Pixel coordinate grounding data:
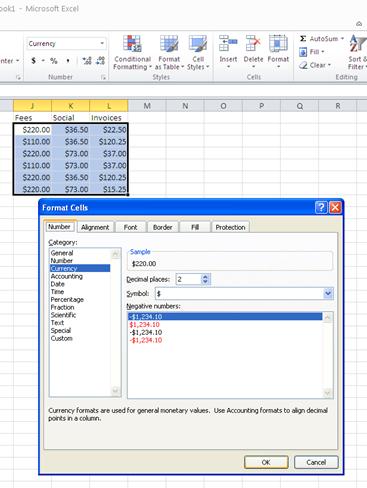Click Cancel in Format Cells dialog

[x=316, y=462]
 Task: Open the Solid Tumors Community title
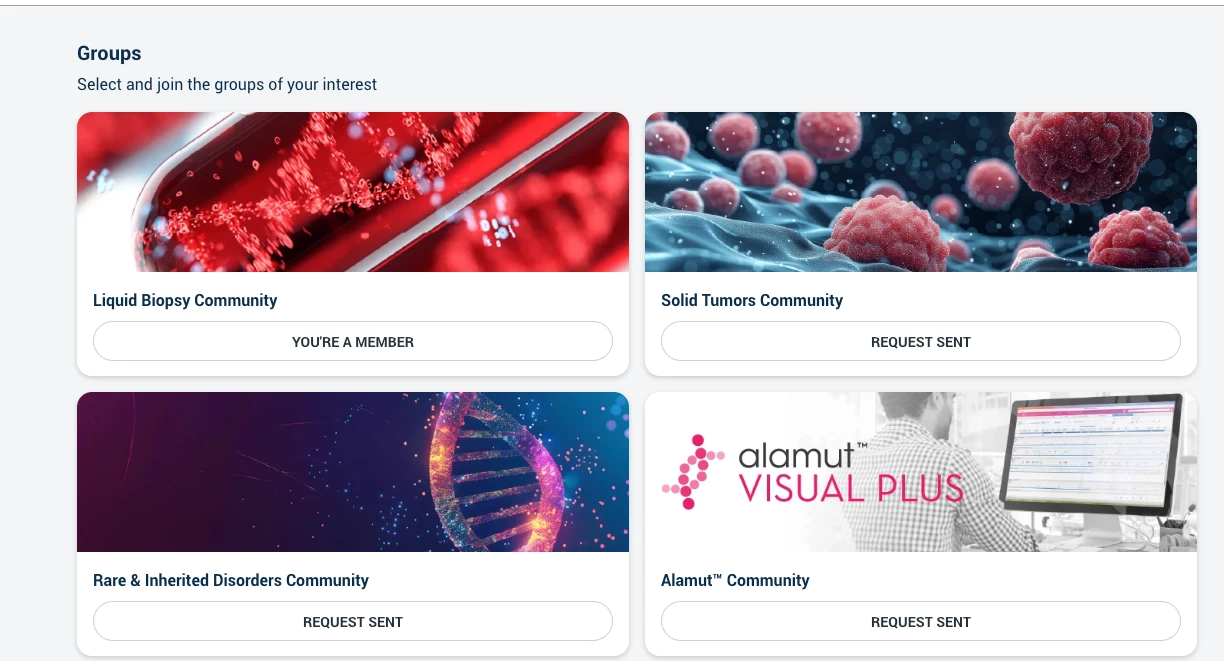(752, 300)
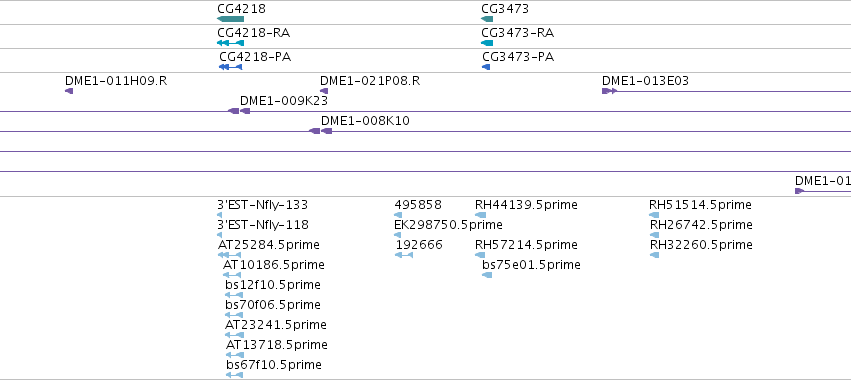
Task: Select the CG4218-PA protein glyph
Action: click(231, 67)
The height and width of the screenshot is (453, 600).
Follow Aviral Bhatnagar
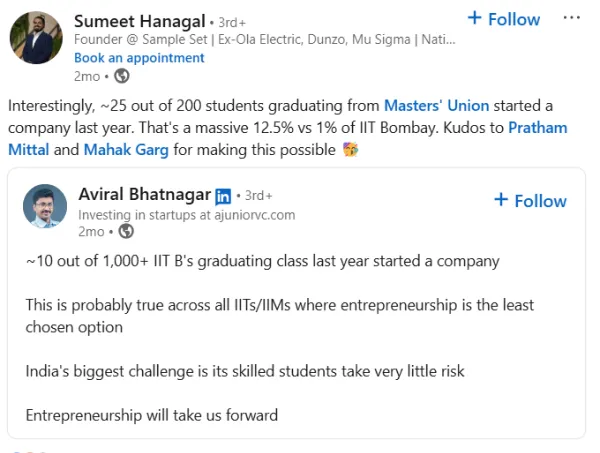(x=530, y=200)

Problem: Retype, please, exactly the lines that begin with the one containing "Task: Open the Solid Tumors Community title" and end at the last line of the entries above, both included, leaving out pictures.

Exercise solution:
 Task: Open the Solid Tumors Community title
(752, 300)
Task: Select the CG4218-PA protein glyph
Action: click(231, 67)
The height and width of the screenshot is (453, 600).
Follow Aviral Bhatnagar
(x=530, y=200)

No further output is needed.